Records for this exercise section start

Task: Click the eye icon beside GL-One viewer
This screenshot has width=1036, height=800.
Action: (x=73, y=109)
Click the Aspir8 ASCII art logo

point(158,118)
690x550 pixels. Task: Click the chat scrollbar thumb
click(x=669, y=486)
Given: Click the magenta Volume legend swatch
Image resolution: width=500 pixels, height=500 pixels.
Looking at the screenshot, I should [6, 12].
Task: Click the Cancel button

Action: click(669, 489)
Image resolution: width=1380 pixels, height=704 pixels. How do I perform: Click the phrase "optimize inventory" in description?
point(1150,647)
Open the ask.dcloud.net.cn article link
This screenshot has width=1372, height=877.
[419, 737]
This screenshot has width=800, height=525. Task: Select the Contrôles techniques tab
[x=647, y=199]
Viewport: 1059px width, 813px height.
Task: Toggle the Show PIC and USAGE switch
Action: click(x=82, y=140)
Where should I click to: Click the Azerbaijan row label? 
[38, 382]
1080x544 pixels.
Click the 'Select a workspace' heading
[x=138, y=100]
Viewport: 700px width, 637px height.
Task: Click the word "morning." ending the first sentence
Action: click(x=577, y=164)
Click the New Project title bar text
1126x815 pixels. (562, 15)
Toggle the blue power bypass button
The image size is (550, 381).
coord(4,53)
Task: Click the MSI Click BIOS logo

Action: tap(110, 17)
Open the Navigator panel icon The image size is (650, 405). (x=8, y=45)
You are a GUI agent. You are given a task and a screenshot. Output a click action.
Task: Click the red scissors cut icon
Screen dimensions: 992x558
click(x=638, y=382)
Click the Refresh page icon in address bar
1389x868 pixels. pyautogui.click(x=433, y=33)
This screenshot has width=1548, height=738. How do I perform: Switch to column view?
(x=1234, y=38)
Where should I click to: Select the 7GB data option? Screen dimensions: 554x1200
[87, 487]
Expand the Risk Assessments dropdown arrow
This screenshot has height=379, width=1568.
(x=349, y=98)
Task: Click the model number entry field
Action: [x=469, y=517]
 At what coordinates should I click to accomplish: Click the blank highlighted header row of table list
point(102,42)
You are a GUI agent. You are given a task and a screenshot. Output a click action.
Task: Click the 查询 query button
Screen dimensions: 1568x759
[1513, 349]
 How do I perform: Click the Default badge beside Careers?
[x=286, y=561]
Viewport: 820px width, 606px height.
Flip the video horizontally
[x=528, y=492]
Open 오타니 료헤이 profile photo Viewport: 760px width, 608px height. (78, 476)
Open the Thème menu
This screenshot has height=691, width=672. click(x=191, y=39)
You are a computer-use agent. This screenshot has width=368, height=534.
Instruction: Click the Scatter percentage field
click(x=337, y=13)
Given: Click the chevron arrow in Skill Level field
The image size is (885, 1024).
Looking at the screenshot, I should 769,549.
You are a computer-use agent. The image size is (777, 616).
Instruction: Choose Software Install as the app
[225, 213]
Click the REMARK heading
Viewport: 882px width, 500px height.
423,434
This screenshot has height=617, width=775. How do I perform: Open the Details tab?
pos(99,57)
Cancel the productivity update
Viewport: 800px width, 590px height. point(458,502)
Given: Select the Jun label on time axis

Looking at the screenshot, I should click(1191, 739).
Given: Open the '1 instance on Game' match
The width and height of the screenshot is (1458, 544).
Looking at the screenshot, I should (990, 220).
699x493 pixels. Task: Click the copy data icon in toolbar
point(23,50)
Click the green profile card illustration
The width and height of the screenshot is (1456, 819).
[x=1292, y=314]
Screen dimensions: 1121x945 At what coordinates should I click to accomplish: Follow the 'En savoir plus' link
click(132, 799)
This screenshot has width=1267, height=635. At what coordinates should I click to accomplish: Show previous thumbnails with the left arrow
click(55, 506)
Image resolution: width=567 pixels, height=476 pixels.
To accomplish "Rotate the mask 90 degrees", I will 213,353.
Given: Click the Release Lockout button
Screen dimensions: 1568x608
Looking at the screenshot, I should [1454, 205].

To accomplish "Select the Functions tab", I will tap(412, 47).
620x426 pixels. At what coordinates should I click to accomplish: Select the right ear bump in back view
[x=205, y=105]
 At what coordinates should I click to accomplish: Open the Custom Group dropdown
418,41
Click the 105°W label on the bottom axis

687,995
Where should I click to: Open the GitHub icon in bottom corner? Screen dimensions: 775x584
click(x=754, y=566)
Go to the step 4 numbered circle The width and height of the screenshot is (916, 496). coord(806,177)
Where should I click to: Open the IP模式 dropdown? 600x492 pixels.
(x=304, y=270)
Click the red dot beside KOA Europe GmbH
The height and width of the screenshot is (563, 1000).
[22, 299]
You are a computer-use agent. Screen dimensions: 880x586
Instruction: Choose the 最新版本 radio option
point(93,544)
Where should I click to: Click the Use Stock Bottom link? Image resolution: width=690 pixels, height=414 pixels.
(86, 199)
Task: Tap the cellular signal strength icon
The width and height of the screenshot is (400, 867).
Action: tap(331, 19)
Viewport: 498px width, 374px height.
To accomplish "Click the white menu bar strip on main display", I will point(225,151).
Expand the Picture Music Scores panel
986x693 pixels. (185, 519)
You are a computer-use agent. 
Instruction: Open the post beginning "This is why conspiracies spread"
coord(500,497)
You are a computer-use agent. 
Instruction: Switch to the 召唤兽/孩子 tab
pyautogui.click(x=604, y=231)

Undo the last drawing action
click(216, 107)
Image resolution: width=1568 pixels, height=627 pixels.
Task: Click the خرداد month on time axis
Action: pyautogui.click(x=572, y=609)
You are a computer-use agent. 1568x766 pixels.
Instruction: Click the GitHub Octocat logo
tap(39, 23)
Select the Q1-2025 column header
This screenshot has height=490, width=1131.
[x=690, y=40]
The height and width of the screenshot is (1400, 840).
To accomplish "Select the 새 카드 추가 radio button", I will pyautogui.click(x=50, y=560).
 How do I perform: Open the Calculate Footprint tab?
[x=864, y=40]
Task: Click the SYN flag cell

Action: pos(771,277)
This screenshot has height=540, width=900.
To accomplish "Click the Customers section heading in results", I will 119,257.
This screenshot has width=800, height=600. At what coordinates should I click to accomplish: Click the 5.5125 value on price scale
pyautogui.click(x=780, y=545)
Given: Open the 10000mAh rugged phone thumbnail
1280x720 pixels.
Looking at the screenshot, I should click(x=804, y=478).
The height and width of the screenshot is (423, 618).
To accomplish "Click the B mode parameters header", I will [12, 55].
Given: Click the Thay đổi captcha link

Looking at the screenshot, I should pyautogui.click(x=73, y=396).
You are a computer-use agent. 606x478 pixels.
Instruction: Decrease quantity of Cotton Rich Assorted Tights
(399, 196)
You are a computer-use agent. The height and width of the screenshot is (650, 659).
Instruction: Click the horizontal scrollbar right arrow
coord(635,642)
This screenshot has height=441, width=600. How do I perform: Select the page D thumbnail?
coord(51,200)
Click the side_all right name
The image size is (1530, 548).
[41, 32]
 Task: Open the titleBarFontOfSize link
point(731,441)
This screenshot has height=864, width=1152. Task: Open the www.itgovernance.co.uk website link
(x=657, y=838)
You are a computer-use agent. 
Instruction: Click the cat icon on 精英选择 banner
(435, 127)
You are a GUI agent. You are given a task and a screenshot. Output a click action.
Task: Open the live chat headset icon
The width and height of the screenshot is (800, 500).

Records for this exercise section end

The problem = Make an exact copy of every record in the listing.

Output of the exercise =
Task: Click the eye icon beside GL-One viewer
This screenshot has width=1036, height=800.
Action: (x=73, y=109)
Click the Aspir8 ASCII art logo

point(158,118)
690x550 pixels. Task: Click the chat scrollbar thumb
click(x=669, y=486)
Given: Click the magenta Volume legend swatch
Image resolution: width=500 pixels, height=500 pixels.
Looking at the screenshot, I should [6, 12].
Task: Click the Cancel button

Action: click(669, 489)
Image resolution: width=1380 pixels, height=704 pixels. How do I perform: Click the phrase "optimize inventory" in description?
point(1150,647)
Open the ask.dcloud.net.cn article link
This screenshot has width=1372, height=877.
[419, 737]
This screenshot has width=800, height=525. Task: Select the Contrôles techniques tab
[x=647, y=199]
Viewport: 1059px width, 813px height.
Task: Toggle the Show PIC and USAGE switch
Action: click(x=82, y=140)
Where should I click to: Click the Azerbaijan row label? 
[38, 382]
1080x544 pixels.
Click the 'Select a workspace' heading
[x=138, y=100]
Viewport: 700px width, 637px height.
Task: Click the word "morning." ending the first sentence
Action: click(x=577, y=164)
Click the New Project title bar text
1126x815 pixels. (562, 15)
Toggle the blue power bypass button
The image size is (550, 381).
coord(4,53)
Task: Click the MSI Click BIOS logo

Action: tap(110, 17)
Open the Navigator panel icon The image size is (650, 405). (x=8, y=45)
You are a GUI agent. You are given a task and a screenshot. Output a click action.
Task: Click the red scissors cut icon
Screen dimensions: 992x558
click(x=638, y=382)
Click the Refresh page icon in address bar
1389x868 pixels. pyautogui.click(x=433, y=33)
This screenshot has width=1548, height=738. How do I perform: Switch to column view?
(x=1234, y=38)
Where should I click to: Select the 7GB data option? Screen dimensions: 554x1200
[87, 487]
Expand the Risk Assessments dropdown arrow
This screenshot has height=379, width=1568.
(x=349, y=98)
Task: Click the model number entry field
Action: [x=469, y=517]
 At what coordinates should I click to accomplish: Click the blank highlighted header row of table list
point(102,42)
You are a GUI agent. You are given a task and a screenshot. Output a click action.
Task: Click the 查询 query button
Screen dimensions: 1568x759
[1513, 349]
 How do I perform: Click the Default badge beside Careers?
[x=286, y=561]
Viewport: 820px width, 606px height.
Flip the video horizontally
[x=528, y=492]
Open 오타니 료헤이 profile photo Viewport: 760px width, 608px height. (78, 476)
Open the Thème menu
This screenshot has height=691, width=672. click(x=191, y=39)
You are a computer-use agent. This screenshot has width=368, height=534.
Instruction: Click the Scatter percentage field
click(x=337, y=13)
Given: Click the chevron arrow in Skill Level field
The image size is (885, 1024).
Looking at the screenshot, I should 769,549.
You are a computer-use agent. The image size is (777, 616).
Instruction: Choose Software Install as the app
[225, 213]
Click the REMARK heading
Viewport: 882px width, 500px height.
423,434
This screenshot has height=617, width=775. How do I perform: Open the Details tab?
pos(99,57)
Cancel the productivity update
Viewport: 800px width, 590px height. point(458,502)
Given: Select the Jun label on time axis

Looking at the screenshot, I should click(1191, 739).
Given: Open the '1 instance on Game' match
The width and height of the screenshot is (1458, 544).
Looking at the screenshot, I should (990, 220).
699x493 pixels. Task: Click the copy data icon in toolbar
point(23,50)
Click the green profile card illustration
The width and height of the screenshot is (1456, 819).
[x=1292, y=314]
Screen dimensions: 1121x945 At what coordinates should I click to accomplish: Follow the 'En savoir plus' link
click(132, 799)
This screenshot has width=1267, height=635. At what coordinates should I click to accomplish: Show previous thumbnails with the left arrow
click(55, 506)
Image resolution: width=567 pixels, height=476 pixels.
To accomplish "Rotate the mask 90 degrees", I will 213,353.
Given: Click the Release Lockout button
Screen dimensions: 1568x608
Looking at the screenshot, I should [1454, 205].

To accomplish "Select the Functions tab", I will tap(412, 47).
620x426 pixels. At what coordinates should I click to accomplish: Select the right ear bump in back view
[x=205, y=105]
 At what coordinates should I click to accomplish: Open the Custom Group dropdown
418,41
Click the 105°W label on the bottom axis

687,995
Where should I click to: Open the GitHub icon in bottom corner? Screen dimensions: 775x584
click(x=754, y=566)
Go to the step 4 numbered circle The width and height of the screenshot is (916, 496). coord(806,177)
Where should I click to: Open the IP模式 dropdown? 600x492 pixels.
(x=304, y=270)
Click the red dot beside KOA Europe GmbH
The height and width of the screenshot is (563, 1000).
[22, 299]
You are a computer-use agent. Screen dimensions: 880x586
Instruction: Choose the 最新版本 radio option
point(93,544)
Where should I click to: Click the Use Stock Bottom link? Image resolution: width=690 pixels, height=414 pixels.
(86, 199)
Task: Tap the cellular signal strength icon
The width and height of the screenshot is (400, 867).
Action: tap(331, 19)
Viewport: 498px width, 374px height.
To accomplish "Click the white menu bar strip on main display", I will point(225,151).
Expand the Picture Music Scores panel
986x693 pixels. (185, 519)
You are a computer-use agent. 
Instruction: Open the post beginning "This is why conspiracies spread"
coord(500,497)
You are a computer-use agent. 
Instruction: Switch to the 召唤兽/孩子 tab
pyautogui.click(x=604, y=231)

Undo the last drawing action
click(216, 107)
Image resolution: width=1568 pixels, height=627 pixels.
Task: Click the خرداد month on time axis
Action: pyautogui.click(x=572, y=609)
You are a computer-use agent. 1568x766 pixels.
Instruction: Click the GitHub Octocat logo
tap(39, 23)
Select the Q1-2025 column header
This screenshot has height=490, width=1131.
[x=690, y=40]
The height and width of the screenshot is (1400, 840).
To accomplish "Select the 새 카드 추가 radio button", I will pyautogui.click(x=50, y=560).
 How do I perform: Open the Calculate Footprint tab?
[x=864, y=40]
Task: Click the SYN flag cell

Action: pos(771,277)
This screenshot has height=540, width=900.
To accomplish "Click the Customers section heading in results", I will 119,257.
This screenshot has width=800, height=600. At what coordinates should I click to accomplish: Click the 5.5125 value on price scale
pyautogui.click(x=780, y=545)
Given: Open the 10000mAh rugged phone thumbnail
1280x720 pixels.
Looking at the screenshot, I should click(x=804, y=478).
The height and width of the screenshot is (423, 618).
To accomplish "Click the B mode parameters header", I will [12, 55].
Given: Click the Thay đổi captcha link

Looking at the screenshot, I should pyautogui.click(x=73, y=396).
You are a computer-use agent. 606x478 pixels.
Instruction: Decrease quantity of Cotton Rich Assorted Tights
(399, 196)
You are a computer-use agent. The height and width of the screenshot is (650, 659).
Instruction: Click the horizontal scrollbar right arrow
coord(635,642)
This screenshot has height=441, width=600. How do I perform: Select the page D thumbnail?
coord(51,200)
Click the side_all right name
The image size is (1530, 548).
[41, 32]
 Task: Open the titleBarFontOfSize link
point(731,441)
This screenshot has height=864, width=1152. Task: Open the www.itgovernance.co.uk website link
(x=657, y=838)
You are a computer-use agent. 
Instruction: Click the cat icon on 精英选择 banner
(435, 127)
You are a GUI agent. You are given a task and a screenshot. Output a click action.
Task: Open the live chat headset icon
The width and height of the screenshot is (800, 500).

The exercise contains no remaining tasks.